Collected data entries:
....
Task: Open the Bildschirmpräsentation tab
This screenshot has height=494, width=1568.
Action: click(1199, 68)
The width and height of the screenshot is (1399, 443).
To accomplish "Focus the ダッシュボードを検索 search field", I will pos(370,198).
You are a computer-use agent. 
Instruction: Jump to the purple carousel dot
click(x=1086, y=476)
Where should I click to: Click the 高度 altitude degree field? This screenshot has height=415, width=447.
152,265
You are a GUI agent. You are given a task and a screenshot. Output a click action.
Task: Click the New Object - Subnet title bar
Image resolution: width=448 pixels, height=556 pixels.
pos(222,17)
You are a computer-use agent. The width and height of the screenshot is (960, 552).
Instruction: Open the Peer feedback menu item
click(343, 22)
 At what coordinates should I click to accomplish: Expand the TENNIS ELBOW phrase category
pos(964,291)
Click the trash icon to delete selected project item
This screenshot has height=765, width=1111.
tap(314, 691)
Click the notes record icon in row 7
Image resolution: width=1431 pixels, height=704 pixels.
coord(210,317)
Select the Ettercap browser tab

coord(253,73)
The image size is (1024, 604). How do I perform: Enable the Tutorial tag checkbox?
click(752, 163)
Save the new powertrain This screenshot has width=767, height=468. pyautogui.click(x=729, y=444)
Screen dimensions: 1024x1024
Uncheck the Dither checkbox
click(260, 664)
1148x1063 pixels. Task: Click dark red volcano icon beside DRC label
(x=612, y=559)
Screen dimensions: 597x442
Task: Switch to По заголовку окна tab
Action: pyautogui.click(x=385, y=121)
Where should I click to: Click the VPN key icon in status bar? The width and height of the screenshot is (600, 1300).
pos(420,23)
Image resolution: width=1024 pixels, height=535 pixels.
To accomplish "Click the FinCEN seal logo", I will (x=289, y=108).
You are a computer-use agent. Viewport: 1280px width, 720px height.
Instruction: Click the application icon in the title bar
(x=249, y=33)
....
**DESCRIPTION OF THE TASK**
In the entries above, find the line with "At what coordinates" and the line with "Click the trash", then restate word for word both of them and every line between, with nothing more.

**EXERCISE SOLUTION**
 At what coordinates should I click to accomplish: Expand the TENNIS ELBOW phrase category
pos(964,291)
Click the trash icon to delete selected project item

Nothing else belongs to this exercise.